See Discover Where Vectorization Pays Off The Most for quick-start workflow with a sample application.

CPU/Memory Roofline Insights

Visualize your application performance against CPU limitations as a Roofline chart to see how well your application uses hardware resources, what is the main limiting factor, and what are the optimization candidates. You can analyze a C, C++, Fortran, OpenMP, or mixed Python application.

See Identify Performance Bottlenecks Using CPU Roofline for quick-start workflow with a sample application.

Offload Modeling

For an application running on a CPU, determine if your application can benefit from porting to a GPU, identify the most profitable offload opportunities and potential bottlenecks. You can analyze a C, C++, Fortran, SYCL, OpenCL application, or an application with OpenMP target pragmas.

For an application running on a GPU, determine if your application can get speedup from running on a different next-generation GPU and identify potential bottlenecks.
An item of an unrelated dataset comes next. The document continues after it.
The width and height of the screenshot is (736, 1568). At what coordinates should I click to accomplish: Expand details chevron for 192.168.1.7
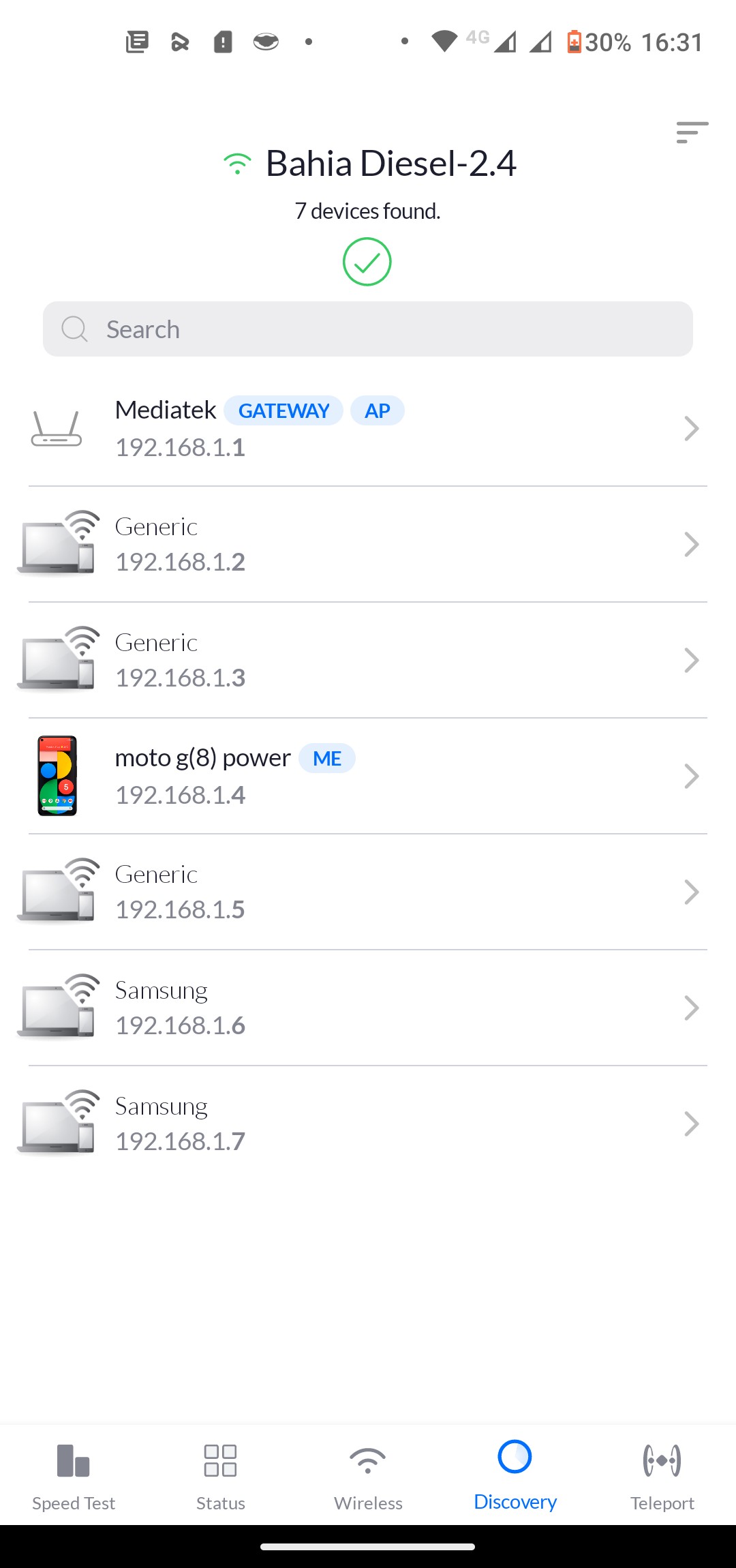click(691, 1124)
You can analyze a SYCL, OpenCL application, or an application with OpenMP target pragmas.

See Identify High-impact Opportunities to Offload to GPU for quick-start CPU-to-GPU workflow with a sample application.

GPU Roofline Insights

Profile a GPU application and visualize kernel performance against GPU limitations as a Roofline chart to identify the main bottlenecks and limiting factor, get recommendations to optimize performance on GPU. You can analyze a SYCL, OpenCL application, or an application with OpenMP target pragmas.

See Measure GPU Performance Using GPU Roofline for quick-start workflow with a sample application.

Threading

Prototype different threading design options and project scaling on systems with larger core counts for your application without disrupting development and find performance issues to fix them before implementing parallelism. You can analyze a C, C++, or Fortran application.

See Prototype Threading Designs for quick-start workflow with a sample application.